When all the procedures were completed, the experts examined and discussed them. I was later given the copy of my test, above. It shows four feeder arteries, all clogged, from 76%, to 98%, and blocked both at the top, as well as the delivery end. My surgeon only had to install four large pieces of vein, but, technically, I got an octuple bypass. Most hearts only have three feed vessels. Mine had spontaneously formed a new one to take up the slack. That was the one that was only 76% blocked.
The doctor most capable of installing stents, took one look, and said, “Too big! Too Complicated.” I needed to be kept under medical observation, and had to wait until the next day to shed my anesthetics, so that I could make a (reasonably) intelligent, informed decision.
It came down to either a 15% chance of dying from heart failure within ten years, or allowing some guy to open my chest with a miniature chain saw, stop my heart for a while, so that I was legally dead, attach me to a heart/lung machine, and install new plumbing. The choice was unenviable, but inevitable.
After getting someone else’s EKG appointment, and someone else’s angiogram appointment, the surgeon I urgently needed, had a Monday afternoon open. Tough as nails, by 6 PM, the family was informed that I had come through well. A night in Emergency observation – three days in Cardiac ICU, because there were no free beds in the recovery ward – slowly, I recovered.
Finally, a week after registering, I was told that I would go home on Monday. On Sunday, a lady doctor told me that she was going to take the wires out of my chest. I thought that she meant wires holding my sternum together, but she gently withdrew two thread-fine neuro-electronic leads still embedded in my heart and protruding from my chest, that had been attached to the external pacemaker which restarted and controlled my heart.
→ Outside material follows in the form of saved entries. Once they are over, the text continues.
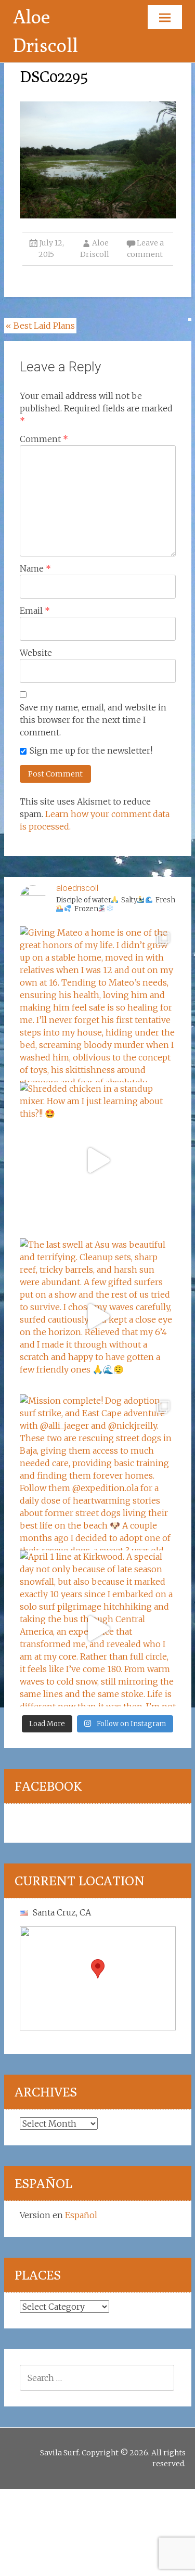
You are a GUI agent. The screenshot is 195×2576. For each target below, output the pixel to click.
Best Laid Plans (40, 325)
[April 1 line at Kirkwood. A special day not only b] (98, 1628)
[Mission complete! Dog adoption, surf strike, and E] (98, 1472)
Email (35, 610)
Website (36, 653)
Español (81, 2215)
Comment (44, 439)
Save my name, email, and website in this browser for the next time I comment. (93, 719)
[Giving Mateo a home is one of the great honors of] (98, 1004)
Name (35, 568)
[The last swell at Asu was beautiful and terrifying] (98, 1316)
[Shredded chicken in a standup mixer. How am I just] (98, 1160)
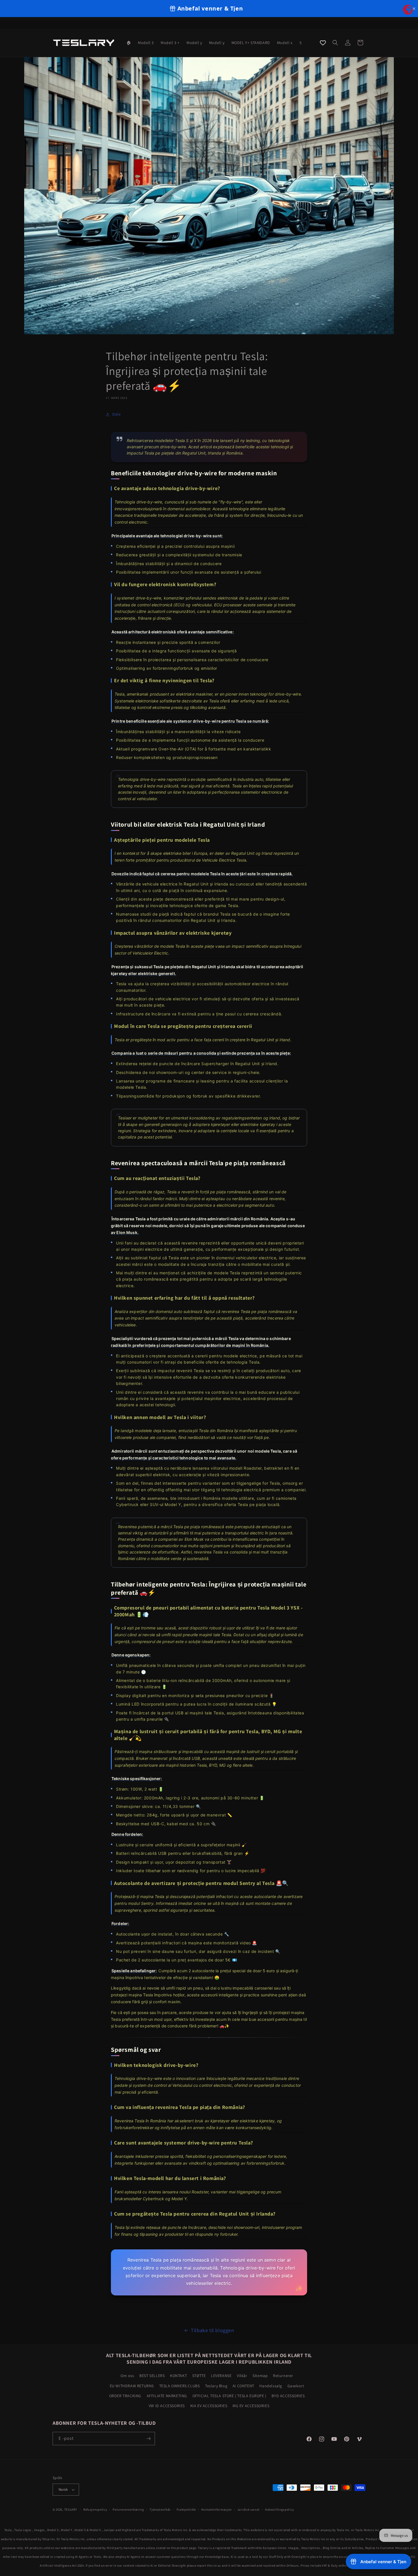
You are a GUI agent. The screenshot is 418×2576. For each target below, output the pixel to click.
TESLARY (70, 2509)
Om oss (127, 2375)
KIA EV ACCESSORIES (208, 2406)
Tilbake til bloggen (212, 2330)
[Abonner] (148, 2438)
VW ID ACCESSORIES (167, 2406)
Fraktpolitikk (186, 2509)
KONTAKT (178, 2375)
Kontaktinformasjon (216, 2509)
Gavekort (295, 2385)
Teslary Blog (216, 2385)
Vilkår (242, 2375)
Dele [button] (116, 414)
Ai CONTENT (243, 2385)
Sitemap (260, 2375)
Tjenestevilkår (160, 2509)
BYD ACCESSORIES (288, 2395)
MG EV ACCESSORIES (251, 2406)
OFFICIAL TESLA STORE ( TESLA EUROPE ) (229, 2395)
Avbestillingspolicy (279, 2509)
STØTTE (199, 2375)
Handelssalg (270, 2385)
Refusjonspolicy (95, 2509)
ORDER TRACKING (125, 2395)
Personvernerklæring (128, 2509)
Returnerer (283, 2375)
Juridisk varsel (248, 2509)
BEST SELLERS (152, 2375)
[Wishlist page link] (323, 43)
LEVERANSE (221, 2375)
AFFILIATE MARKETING (167, 2395)
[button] (335, 42)
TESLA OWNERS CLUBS (179, 2385)
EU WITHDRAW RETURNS (132, 2385)
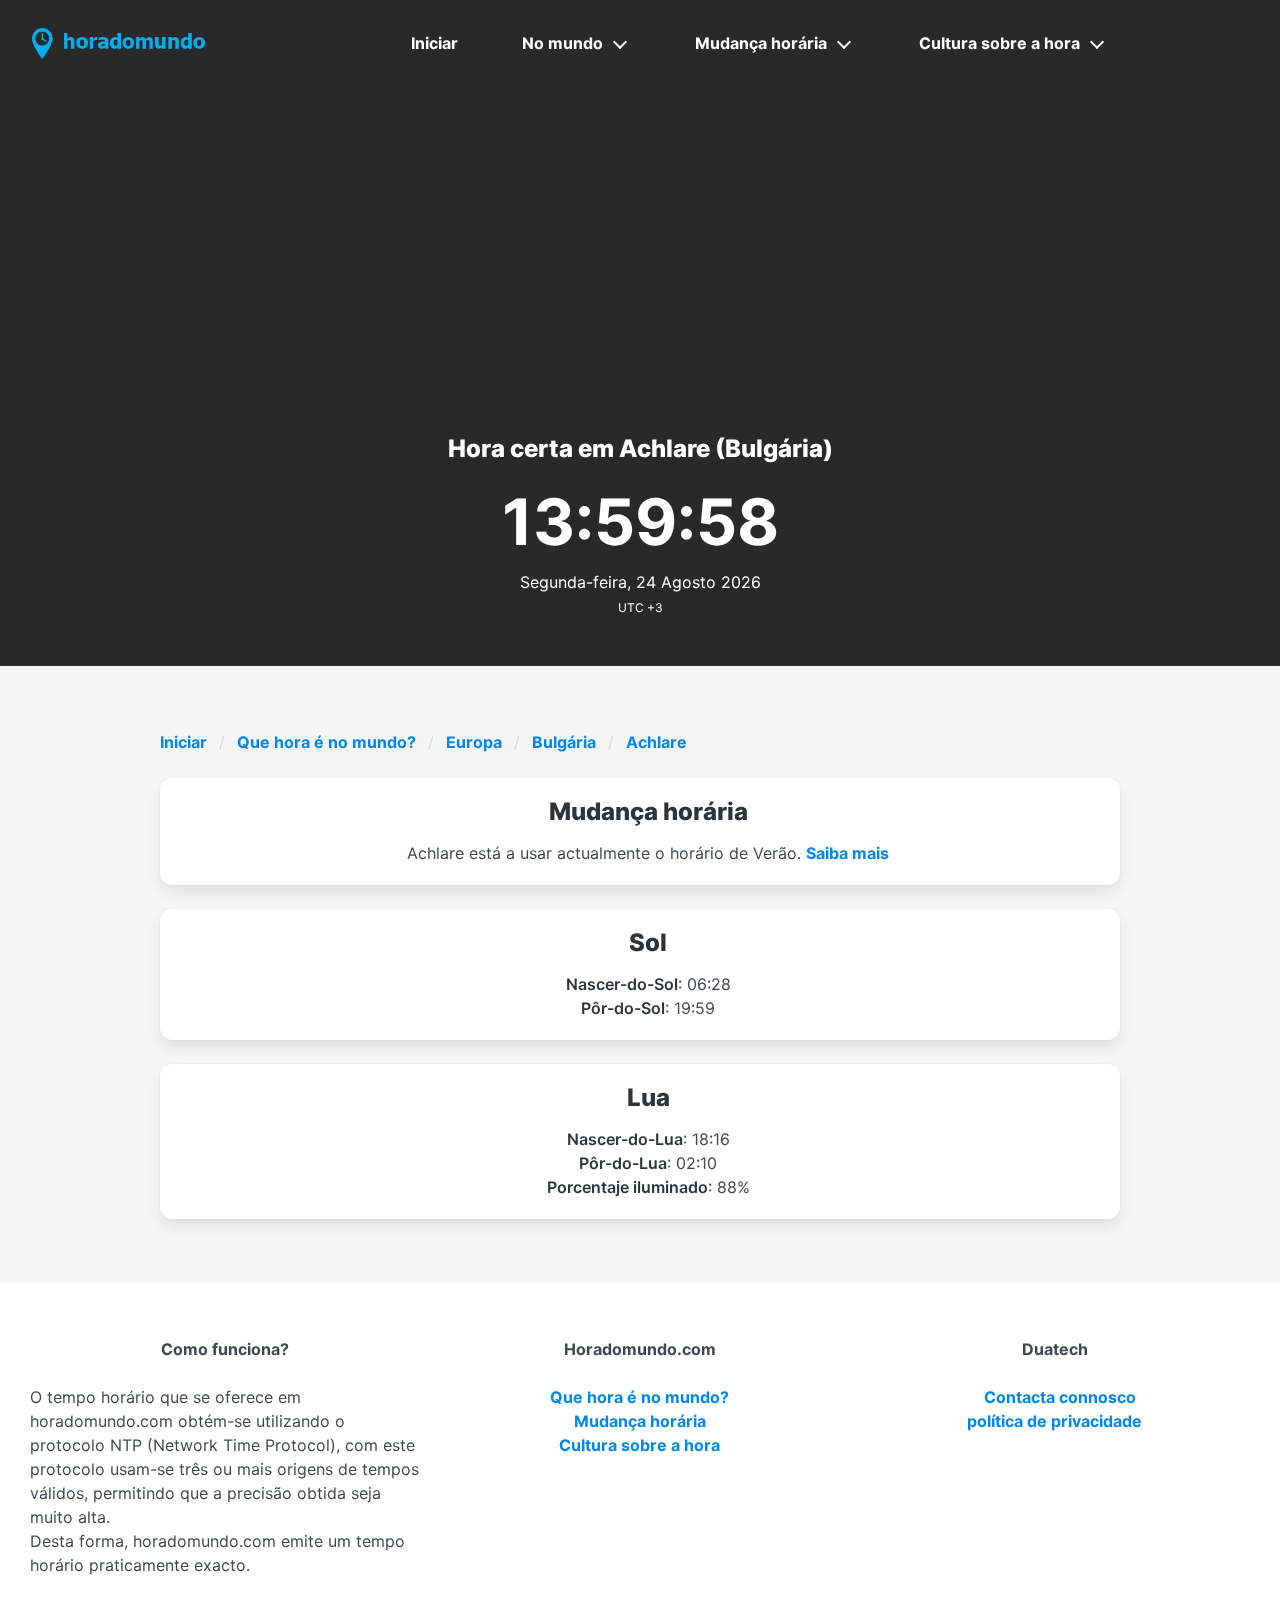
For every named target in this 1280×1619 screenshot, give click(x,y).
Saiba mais (847, 853)
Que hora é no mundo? (326, 742)
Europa (474, 742)
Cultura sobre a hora (999, 43)
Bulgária (564, 742)
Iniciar (434, 43)
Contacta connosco (1060, 1397)
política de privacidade (1054, 1421)
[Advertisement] (640, 237)
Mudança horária (761, 43)
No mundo (562, 43)
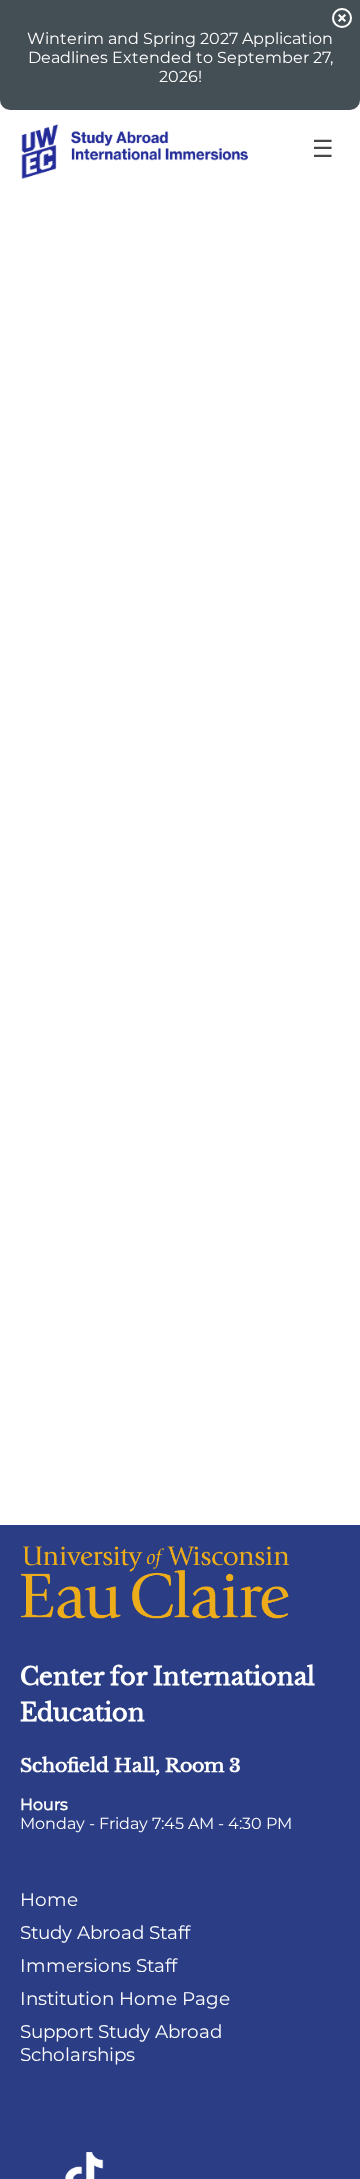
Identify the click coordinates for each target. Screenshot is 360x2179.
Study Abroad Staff (105, 1932)
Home (49, 1899)
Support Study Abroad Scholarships (121, 2043)
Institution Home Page (125, 1998)
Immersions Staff (98, 1965)
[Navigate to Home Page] (170, 150)
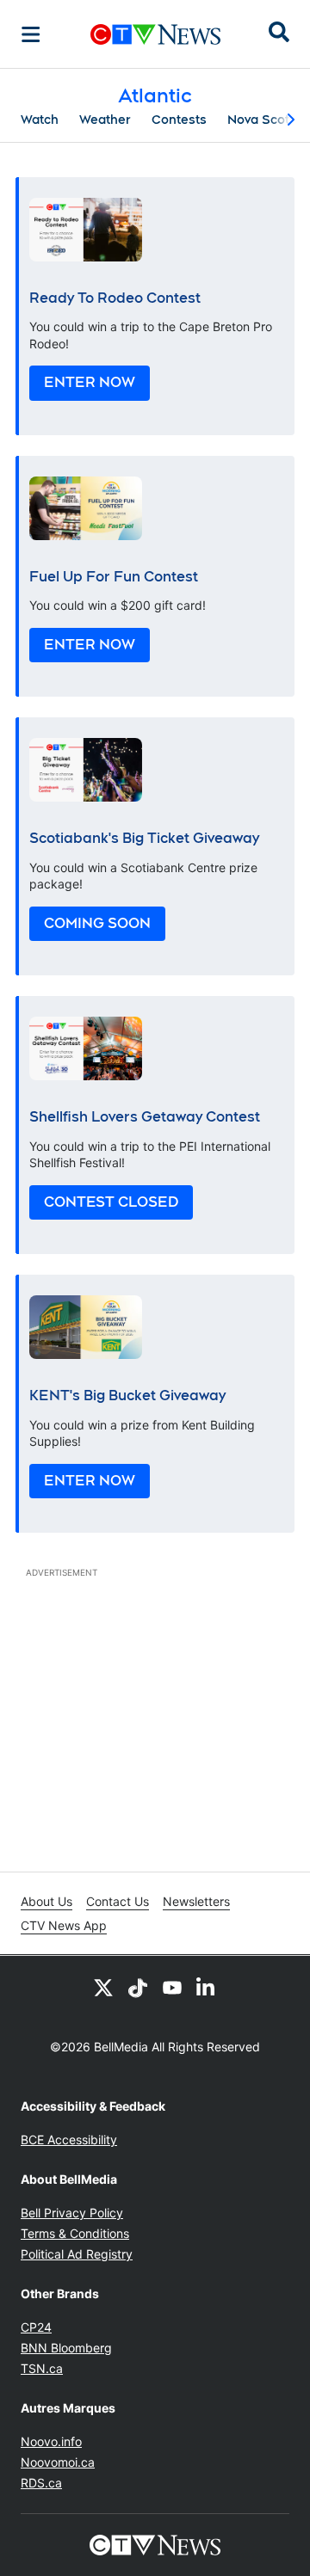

A nurse/trainee removed the first 25 alternate of 50 tiny surgical staples holding the vein-graft site on the inside of my right calf, as well as 18 of the 36 staples on my chest. Monday morning, a nurse-supervisor removed two non-dissolving sutures that closed two chest drainage holes. The same trainee removed the last 43 staples, peeled off the EKG tabs that had been glued to me for a week, and removed the Just In Case IV shunt. The son went to get the car. An orderly wheel-chaired me to the front entrance, and I was finally on my way to home and freedom.
The hospital likes to release cardiac patients at the same weight they were when they arrived. I arrived at least 20 pounds overweight. Over 10 days, I lost 20 pounds. I could wish that more disappeared from my tubby tummy, than from muscle and other tissue, but it makes it easier on my rebuilt engine. It is not a weight-loss program that I would recommend, but the entire experience was well worthwhile.
Many Americans denigrate Canada, and our socialized medicine system. It’s hard to estimate, but I’d guess that I was the recipient of $500,000 to $1,000,000 of time, talent, training, specialized equipment and supplies – and ten more years of decent life only cost me an outrageous $100 for parking. If there are any other gory details you’d like to know, feel free to ask.